> **Brano da leggere**
------------------------------

Ancor prima della capitolazione francese del giugno 1940, la risposta della Legione Straniera, per quanto riguarda gli antifascisti militarmente validi, reduci dalla Spagna, e dei fuoriusciti di diverse nazionalità fu univoca: a costoro fu riservata una ferma particolare che invece di durare, come da regolamento, cinque anni, sarebbe durata fino al termine del conflitto. Per molti antifascisti fu una soluzione. Sarebbero infatti sfuggiti al regime fascista ed alla fame dei campi di concentramento e avrebbero nel contempo potuto combattere, ben armati e rifocillati, il vecchio e odiato nemico nazi-fascista. Tali reggimenti furono denominati "Battaillons de Marche" e inizialmente erano costituiti dal 21º, 22º e 23º reggimento. Il 21º era misto, con miliziani di 57 nazioni, il 22º a maggioranza spagnola ed il 23º era composto solo da spagnoli. In totale il numero complessivo di tali unità ascendeva a 10 000 uomini, per metà circa spagnoli, reclutati in Francia. In Nord Africa vennero invece costituiti l'11º e il 12º reggimento. Il primo contingente di rifugiati antifascisti impiegato in azioni militari fu quello integrato nella 13ª Demi-brigade de la légion étrangère. La 13° Double fu parte integrante del corpo di spedizione anglo-francese inviato in Norvegia per impedire l'avanzata tedesca.

------------------------------

> **Obiettivo 1**
Elenca tutti i reggimenti che il brano sulla Legione Straniera indica con un numero.

------------------------------

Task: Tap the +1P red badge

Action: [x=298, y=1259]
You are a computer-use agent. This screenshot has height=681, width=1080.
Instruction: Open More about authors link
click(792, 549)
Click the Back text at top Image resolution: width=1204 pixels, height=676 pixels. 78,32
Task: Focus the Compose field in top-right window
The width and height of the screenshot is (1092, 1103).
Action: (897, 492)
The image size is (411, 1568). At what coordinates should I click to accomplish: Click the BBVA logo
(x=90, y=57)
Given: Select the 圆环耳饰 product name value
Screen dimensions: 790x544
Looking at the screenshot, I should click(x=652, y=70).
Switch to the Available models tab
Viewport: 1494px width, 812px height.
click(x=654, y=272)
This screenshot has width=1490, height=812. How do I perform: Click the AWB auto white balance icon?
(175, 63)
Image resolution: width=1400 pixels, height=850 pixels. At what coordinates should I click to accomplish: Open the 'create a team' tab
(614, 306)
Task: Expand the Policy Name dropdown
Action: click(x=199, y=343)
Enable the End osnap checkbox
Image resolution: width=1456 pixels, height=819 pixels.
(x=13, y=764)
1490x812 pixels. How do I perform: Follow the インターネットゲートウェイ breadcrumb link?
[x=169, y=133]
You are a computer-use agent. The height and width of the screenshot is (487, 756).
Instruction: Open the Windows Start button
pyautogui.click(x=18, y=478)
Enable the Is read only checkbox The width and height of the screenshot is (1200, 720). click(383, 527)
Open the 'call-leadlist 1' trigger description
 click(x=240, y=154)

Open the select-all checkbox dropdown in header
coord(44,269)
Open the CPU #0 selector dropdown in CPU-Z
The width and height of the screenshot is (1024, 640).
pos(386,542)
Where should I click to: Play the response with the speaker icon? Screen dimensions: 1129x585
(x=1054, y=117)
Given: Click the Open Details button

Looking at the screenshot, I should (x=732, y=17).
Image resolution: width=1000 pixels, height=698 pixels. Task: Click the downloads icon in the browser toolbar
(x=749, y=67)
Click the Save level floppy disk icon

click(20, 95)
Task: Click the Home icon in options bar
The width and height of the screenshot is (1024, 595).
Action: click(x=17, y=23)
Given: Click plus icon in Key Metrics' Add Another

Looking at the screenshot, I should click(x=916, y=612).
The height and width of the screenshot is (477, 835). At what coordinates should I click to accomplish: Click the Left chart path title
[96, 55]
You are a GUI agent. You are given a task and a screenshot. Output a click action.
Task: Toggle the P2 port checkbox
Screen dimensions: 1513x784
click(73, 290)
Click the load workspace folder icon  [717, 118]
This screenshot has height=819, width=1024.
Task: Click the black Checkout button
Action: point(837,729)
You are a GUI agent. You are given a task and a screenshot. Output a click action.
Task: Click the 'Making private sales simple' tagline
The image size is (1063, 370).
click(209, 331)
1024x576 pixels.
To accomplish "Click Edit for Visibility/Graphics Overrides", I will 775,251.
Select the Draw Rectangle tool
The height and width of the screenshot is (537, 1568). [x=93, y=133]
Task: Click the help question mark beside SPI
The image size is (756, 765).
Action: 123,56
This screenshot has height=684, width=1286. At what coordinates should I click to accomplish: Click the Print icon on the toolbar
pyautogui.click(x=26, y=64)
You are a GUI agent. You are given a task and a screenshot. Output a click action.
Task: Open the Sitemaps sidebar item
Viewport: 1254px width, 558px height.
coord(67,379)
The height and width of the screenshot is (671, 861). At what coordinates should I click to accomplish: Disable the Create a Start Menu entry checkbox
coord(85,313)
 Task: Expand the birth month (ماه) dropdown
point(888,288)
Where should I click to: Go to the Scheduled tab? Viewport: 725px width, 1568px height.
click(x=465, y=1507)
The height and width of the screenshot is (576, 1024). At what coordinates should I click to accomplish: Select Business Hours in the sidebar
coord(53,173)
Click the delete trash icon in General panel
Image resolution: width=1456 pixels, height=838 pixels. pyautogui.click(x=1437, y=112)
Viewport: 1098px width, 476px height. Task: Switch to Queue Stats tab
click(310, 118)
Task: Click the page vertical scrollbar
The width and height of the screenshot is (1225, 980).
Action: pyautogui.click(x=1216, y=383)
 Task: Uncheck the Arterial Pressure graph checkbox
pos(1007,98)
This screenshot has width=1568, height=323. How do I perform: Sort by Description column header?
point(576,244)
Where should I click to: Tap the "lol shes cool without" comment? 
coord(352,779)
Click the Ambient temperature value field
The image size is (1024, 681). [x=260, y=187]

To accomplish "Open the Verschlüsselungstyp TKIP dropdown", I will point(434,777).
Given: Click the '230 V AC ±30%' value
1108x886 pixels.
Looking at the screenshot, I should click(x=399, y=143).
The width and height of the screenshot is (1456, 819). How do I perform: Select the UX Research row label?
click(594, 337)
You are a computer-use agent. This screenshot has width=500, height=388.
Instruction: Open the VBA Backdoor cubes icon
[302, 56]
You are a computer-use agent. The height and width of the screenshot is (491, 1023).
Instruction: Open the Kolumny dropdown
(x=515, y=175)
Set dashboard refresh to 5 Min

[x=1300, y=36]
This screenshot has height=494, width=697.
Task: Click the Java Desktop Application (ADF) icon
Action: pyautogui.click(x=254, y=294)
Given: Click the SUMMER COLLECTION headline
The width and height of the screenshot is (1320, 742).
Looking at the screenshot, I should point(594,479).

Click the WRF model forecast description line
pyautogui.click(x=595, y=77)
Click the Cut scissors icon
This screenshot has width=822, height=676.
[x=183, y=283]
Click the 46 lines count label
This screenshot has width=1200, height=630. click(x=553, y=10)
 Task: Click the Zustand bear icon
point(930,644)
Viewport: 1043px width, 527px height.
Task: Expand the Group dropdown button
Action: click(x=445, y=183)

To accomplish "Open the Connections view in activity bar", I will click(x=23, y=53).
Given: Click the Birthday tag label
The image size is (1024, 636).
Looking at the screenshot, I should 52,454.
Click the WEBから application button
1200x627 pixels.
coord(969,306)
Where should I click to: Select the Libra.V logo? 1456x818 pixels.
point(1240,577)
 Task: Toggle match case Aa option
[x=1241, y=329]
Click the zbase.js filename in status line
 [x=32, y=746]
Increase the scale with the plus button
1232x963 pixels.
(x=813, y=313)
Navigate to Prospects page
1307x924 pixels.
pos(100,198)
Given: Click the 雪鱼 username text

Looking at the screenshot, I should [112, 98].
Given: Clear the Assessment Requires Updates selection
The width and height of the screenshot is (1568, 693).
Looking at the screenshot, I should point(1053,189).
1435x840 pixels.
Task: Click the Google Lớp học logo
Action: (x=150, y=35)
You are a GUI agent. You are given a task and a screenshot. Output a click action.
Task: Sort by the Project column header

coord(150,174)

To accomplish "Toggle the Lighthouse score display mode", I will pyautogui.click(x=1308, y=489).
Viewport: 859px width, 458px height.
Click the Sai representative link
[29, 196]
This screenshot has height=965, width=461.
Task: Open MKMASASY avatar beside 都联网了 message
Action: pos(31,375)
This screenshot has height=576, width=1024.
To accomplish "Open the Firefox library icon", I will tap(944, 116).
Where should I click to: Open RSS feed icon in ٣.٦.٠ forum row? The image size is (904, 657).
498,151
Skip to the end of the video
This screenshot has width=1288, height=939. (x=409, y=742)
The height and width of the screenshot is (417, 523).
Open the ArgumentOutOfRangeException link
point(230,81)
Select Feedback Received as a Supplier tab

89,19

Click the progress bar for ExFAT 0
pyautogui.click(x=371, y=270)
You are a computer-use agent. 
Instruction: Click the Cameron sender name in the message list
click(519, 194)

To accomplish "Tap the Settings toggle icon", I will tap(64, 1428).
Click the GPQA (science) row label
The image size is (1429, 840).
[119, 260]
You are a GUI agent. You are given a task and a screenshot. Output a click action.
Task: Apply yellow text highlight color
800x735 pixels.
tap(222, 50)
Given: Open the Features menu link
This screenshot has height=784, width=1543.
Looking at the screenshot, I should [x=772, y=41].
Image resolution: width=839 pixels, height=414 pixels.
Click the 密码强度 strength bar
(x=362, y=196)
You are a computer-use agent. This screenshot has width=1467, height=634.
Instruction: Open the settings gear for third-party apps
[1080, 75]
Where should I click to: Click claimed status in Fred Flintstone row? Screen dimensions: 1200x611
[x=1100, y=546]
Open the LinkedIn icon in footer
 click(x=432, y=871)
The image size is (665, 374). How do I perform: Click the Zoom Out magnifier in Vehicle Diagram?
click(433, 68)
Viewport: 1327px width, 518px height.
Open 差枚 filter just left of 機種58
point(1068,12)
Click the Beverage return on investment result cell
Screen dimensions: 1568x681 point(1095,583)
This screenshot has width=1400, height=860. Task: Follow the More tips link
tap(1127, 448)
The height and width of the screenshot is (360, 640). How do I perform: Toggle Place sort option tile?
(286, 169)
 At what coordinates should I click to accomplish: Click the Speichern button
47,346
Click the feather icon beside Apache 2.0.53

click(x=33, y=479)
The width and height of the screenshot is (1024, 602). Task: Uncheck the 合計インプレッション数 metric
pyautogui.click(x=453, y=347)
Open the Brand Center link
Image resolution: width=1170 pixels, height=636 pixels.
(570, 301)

------------------------------

> **Obiettivo 2**
Stampa identiche le voci dalla prima riga fino alla riga che contiene "click(20, 95)", inclusa.

> **Risposta 1**
21º reggimento
22º reggimento
23º reggimento
11º reggimento
12º reggimento

> **Risposta 2**
Task: Tap the +1P red badge

Action: [x=298, y=1259]
You are a computer-use agent. This screenshot has height=681, width=1080.
Instruction: Open More about authors link
click(792, 549)
Click the Back text at top Image resolution: width=1204 pixels, height=676 pixels. 78,32
Task: Focus the Compose field in top-right window
The width and height of the screenshot is (1092, 1103).
Action: (897, 492)
The image size is (411, 1568). At what coordinates should I click to accomplish: Click the BBVA logo
(x=90, y=57)
Given: Select the 圆环耳饰 product name value
Screen dimensions: 790x544
Looking at the screenshot, I should click(x=652, y=70).
Switch to the Available models tab
Viewport: 1494px width, 812px height.
click(x=654, y=272)
This screenshot has width=1490, height=812. How do I perform: Click the AWB auto white balance icon?
(175, 63)
Image resolution: width=1400 pixels, height=850 pixels. At what coordinates should I click to accomplish: Open the 'create a team' tab
(614, 306)
Task: Expand the Policy Name dropdown
Action: click(x=199, y=343)
Enable the End osnap checkbox
Image resolution: width=1456 pixels, height=819 pixels.
(x=13, y=764)
1490x812 pixels. How do I perform: Follow the インターネットゲートウェイ breadcrumb link?
[x=169, y=133]
You are a computer-use agent. The height and width of the screenshot is (487, 756).
Instruction: Open the Windows Start button
pyautogui.click(x=18, y=478)
Enable the Is read only checkbox The width and height of the screenshot is (1200, 720). click(383, 527)
Open the 'call-leadlist 1' trigger description
 click(x=240, y=154)

Open the select-all checkbox dropdown in header
coord(44,269)
Open the CPU #0 selector dropdown in CPU-Z
The width and height of the screenshot is (1024, 640).
pos(386,542)
Where should I click to: Play the response with the speaker icon? Screen dimensions: 1129x585
(x=1054, y=117)
Given: Click the Open Details button

Looking at the screenshot, I should (x=732, y=17).
Image resolution: width=1000 pixels, height=698 pixels. Task: Click the downloads icon in the browser toolbar
(x=749, y=67)
Click the Save level floppy disk icon

click(20, 95)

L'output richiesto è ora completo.